Si quien fuera el pilar del pensamiento racional, Aristóteles, estaba en lo cierto, la formación de las personas es más trascendente de lo que se admite. El esclarecido filósofo sostenía que el ser humano es una tabula rasa, es decir, sin ideas innatas ni instinto alguno que pudiera suplir la educación. Resulta incuestionable que no sólo las instituciones educativas enseñan, sino que somos también configurados por el entorno, los valores asimilados, la regencia de la propia voluntad, la época de desarrollo y los hábitos cultivados. Y, pese a lo que una desidia indulgente ha pretendido instalar, esto debe sostenerse durante toda la vida. Hasta no hace mucho constituía la aspiración general, por ejemplo, disponer de tiempo para lecturas o la delectación de artes como la música elevada. Cada cual iba palpando su superación, pese a que esa tabula rasa no llega a ser colmada jamás, por fortuna. Porque aquel espíritu humano que es íntegro, profundo e intenso, se ennoblece y completa siempre con cada aprendizaje. Y si en las primeras edades llega a comportar un sacrificio, el reconocimiento por la meta alcanzada instrumenta por sí una orientación de la persona hacia el mérito, hacia la consecución de objetivos.

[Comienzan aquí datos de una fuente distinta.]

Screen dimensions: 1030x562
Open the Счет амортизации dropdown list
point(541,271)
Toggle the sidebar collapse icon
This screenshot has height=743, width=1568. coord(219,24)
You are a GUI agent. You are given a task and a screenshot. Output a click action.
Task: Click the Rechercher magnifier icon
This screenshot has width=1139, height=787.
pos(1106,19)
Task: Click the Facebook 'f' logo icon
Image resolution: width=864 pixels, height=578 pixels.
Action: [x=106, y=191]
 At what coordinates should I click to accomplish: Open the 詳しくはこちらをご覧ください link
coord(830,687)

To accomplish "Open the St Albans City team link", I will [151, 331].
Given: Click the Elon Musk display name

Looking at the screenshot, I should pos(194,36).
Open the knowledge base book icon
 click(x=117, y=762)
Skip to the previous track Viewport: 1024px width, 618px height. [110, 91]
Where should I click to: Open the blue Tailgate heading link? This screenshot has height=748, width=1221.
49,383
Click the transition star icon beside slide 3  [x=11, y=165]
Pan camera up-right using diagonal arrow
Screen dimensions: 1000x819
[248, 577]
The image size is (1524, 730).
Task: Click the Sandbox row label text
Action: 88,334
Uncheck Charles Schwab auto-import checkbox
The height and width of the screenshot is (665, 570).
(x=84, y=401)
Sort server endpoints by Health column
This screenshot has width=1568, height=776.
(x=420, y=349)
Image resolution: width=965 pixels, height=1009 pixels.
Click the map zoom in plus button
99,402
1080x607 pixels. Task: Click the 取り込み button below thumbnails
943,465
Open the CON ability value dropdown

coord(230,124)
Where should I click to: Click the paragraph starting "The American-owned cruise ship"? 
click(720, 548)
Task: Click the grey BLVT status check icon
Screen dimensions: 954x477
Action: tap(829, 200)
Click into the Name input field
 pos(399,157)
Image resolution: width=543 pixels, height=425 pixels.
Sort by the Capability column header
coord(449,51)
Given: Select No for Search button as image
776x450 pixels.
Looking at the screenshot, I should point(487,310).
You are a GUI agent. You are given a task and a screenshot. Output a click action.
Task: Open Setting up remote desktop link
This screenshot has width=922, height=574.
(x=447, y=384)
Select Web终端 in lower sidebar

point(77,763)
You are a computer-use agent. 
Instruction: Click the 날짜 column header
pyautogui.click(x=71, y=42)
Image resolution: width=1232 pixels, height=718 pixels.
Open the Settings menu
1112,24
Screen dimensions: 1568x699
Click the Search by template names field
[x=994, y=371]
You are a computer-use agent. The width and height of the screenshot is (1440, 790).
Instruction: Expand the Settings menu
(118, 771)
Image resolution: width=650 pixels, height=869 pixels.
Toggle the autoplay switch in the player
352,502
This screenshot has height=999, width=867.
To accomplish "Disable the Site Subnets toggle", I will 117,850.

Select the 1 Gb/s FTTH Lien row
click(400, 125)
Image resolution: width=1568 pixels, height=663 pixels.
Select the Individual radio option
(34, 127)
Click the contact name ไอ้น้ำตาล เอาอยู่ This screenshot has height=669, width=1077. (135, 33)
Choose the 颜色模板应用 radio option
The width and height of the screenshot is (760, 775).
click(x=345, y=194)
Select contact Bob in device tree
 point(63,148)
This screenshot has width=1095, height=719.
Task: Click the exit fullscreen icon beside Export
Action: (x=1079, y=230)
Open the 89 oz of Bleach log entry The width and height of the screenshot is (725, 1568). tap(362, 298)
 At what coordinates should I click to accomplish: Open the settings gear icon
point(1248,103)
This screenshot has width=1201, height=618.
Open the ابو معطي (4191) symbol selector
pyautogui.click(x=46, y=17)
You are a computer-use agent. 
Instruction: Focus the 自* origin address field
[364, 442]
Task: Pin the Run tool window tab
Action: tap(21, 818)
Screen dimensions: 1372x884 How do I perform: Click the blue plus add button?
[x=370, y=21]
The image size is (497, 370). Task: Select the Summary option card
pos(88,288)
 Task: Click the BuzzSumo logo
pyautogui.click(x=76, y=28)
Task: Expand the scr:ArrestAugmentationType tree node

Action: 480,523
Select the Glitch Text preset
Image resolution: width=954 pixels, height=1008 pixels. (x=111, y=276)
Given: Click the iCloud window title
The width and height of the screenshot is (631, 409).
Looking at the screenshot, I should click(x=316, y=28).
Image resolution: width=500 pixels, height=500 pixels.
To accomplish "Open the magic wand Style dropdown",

De la historia del pensamiento emergen cuantiosas y dispares definiciones sobre educación. Todas convergen en que los conocimientos transforman a la persona en alguien mejor. Indiferente a ello, desde hace unos años, comenzó a distorsionarse el cariz de la educación. Determinados sectores fueron resignificando el sentido de toda formación, a un molesto requisito para conseguir trabajo o para recibir mejores remuneraciones. Otros entendieron a la preparación como un vehículo para el ascenso social o inclusive una especie de título nobiliario. Y no pocos han soportado la educación como algo ineludible para no quedar fuera de la sociedad. La idea de "mal necesario" ha sido el común denominador. Esto tuvo siniestra articulación con una perniciosa relajación de las exigencias al educando. Este breve proceso de dañina laxitud, produjo aberraciones tales como egresados universitarios con serias dificultades para comprender textos básicos. La autosuperación había sido desterrada. Se metamorfoseó al sistema educativo en un enorme club para relacionarse, en el mejor de los casos. Quien se ha escandalizado por esto o preguntado el por qué, no obtuvo respuestas.
Una dama ejemplar, que consagra su vida a la generosa tarea de alimentar a los más necesitados, Margarita Barrientos, en una reciente entrevista radial dilucidó lo que parecía sólo una frivolidad devenida en despropósito. En una crítica a planes sociales y a la dirigencia política en general, expresó: "Cuando una persona es educada sabe lo que quiere, no espera las promesas de ellos". Aquí reside el nudo del problema, en la autodeterminación y libre albedrío de quienes son efectivamente educados. Un ciudadano soberano, que trace planes para su propia vida, a determinadas doctrinas les genera exasperación.